Pro tip: Go old-school for cloud data transfer

In a world of high-speed data connections, loading up disks is still the best way to transfer huge volumes of data

So you’re looking for the cloud to take care of your storage needs, including an on-premises database that handles more than a petabyte? You have a few options.

First, you can use the open internet as a path to upload the data. However, do the math: It will take five years and cost $100,000 in bandwidth. OK, that option is out.

Second, you can use a cloud gateway appliance that facilitates bigger and faster transfers, some using dedicated connections into the cloud provider. But do the math again: It will take one and half years, plus the cost of the gateway appliance.

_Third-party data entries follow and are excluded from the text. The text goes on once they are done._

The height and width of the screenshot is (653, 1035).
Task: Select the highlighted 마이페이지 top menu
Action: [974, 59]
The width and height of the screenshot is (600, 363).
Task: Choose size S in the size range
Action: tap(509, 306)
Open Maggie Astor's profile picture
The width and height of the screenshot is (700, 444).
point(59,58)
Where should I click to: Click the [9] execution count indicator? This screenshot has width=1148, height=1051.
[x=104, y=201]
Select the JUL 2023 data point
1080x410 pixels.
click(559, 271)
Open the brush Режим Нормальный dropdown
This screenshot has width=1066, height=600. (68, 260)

Third, you can do what everyone is doing: Load your data on sets of hard drives and send them to the cloud provider. Hopefully, they will be loaded in the correct order and none will be damaged in shipping. Called integration by Federal Express, it long predates networks. 

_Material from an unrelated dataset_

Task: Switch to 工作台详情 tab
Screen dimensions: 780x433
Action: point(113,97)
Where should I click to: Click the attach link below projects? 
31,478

Yes, this is a primitive process -- I mean, shipping disks? However, you have very little choice given the amounts of data that enterprises typically need to load. In this case, technologically primitive works better than technologically advanced.

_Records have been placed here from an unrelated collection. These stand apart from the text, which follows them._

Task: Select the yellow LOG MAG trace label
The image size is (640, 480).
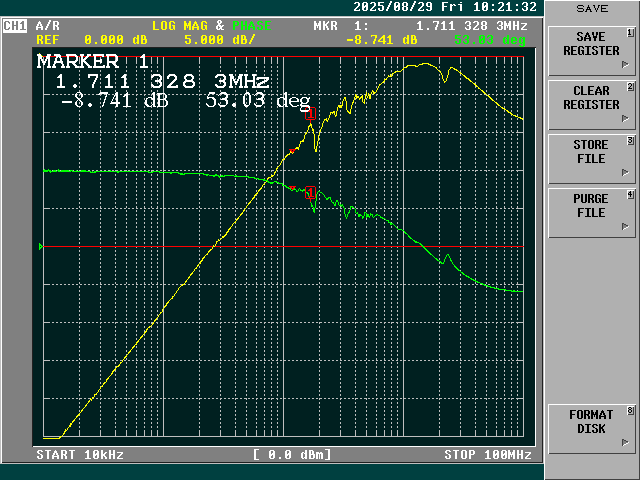Action: 183,26
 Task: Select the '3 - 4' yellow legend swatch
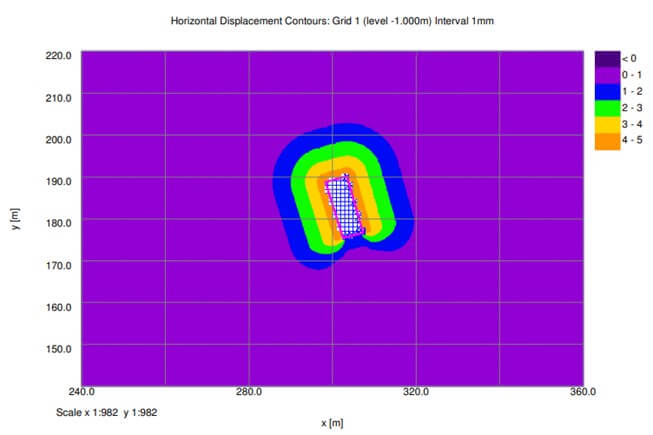[x=607, y=126]
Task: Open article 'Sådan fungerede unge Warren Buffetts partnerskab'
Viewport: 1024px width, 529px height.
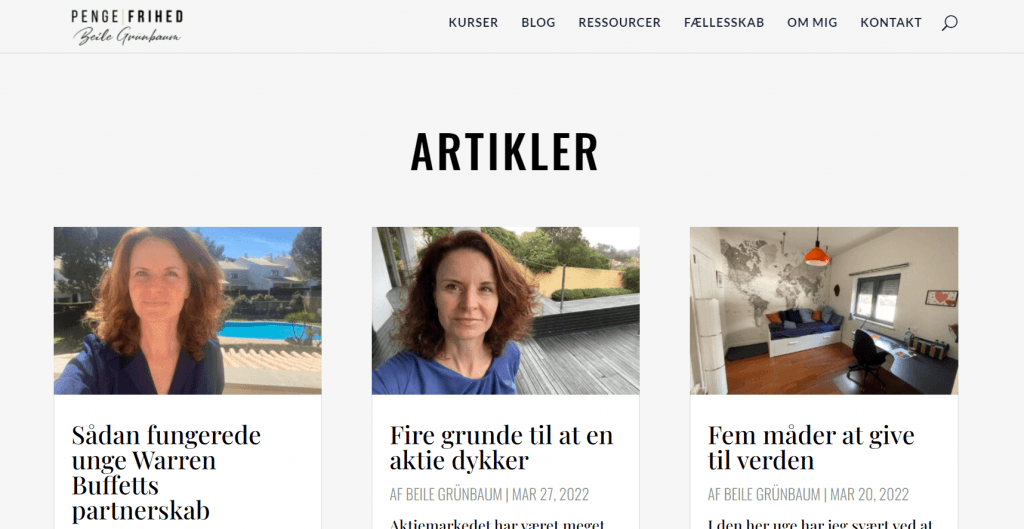Action: pos(167,472)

Fortunately, Amazon Web Services has better twist on this primitive solution, called AWS Snowball. AWS ships you a storage device with software and instructions on how to load it. You load it from your network, and the volumes are automatically labeled so that they can be loaded in the correct order when received by AWS. Other public cloud providers have similar approaches to handle data transfer via disk.

The good news is you typically only have to do this once. The bad news is you have to do it once. 

You can’t change the laws of physics, and you can get only so much down a network pipe. Although that pipe will get bigger in the future, so will your data. Keep those disks handy!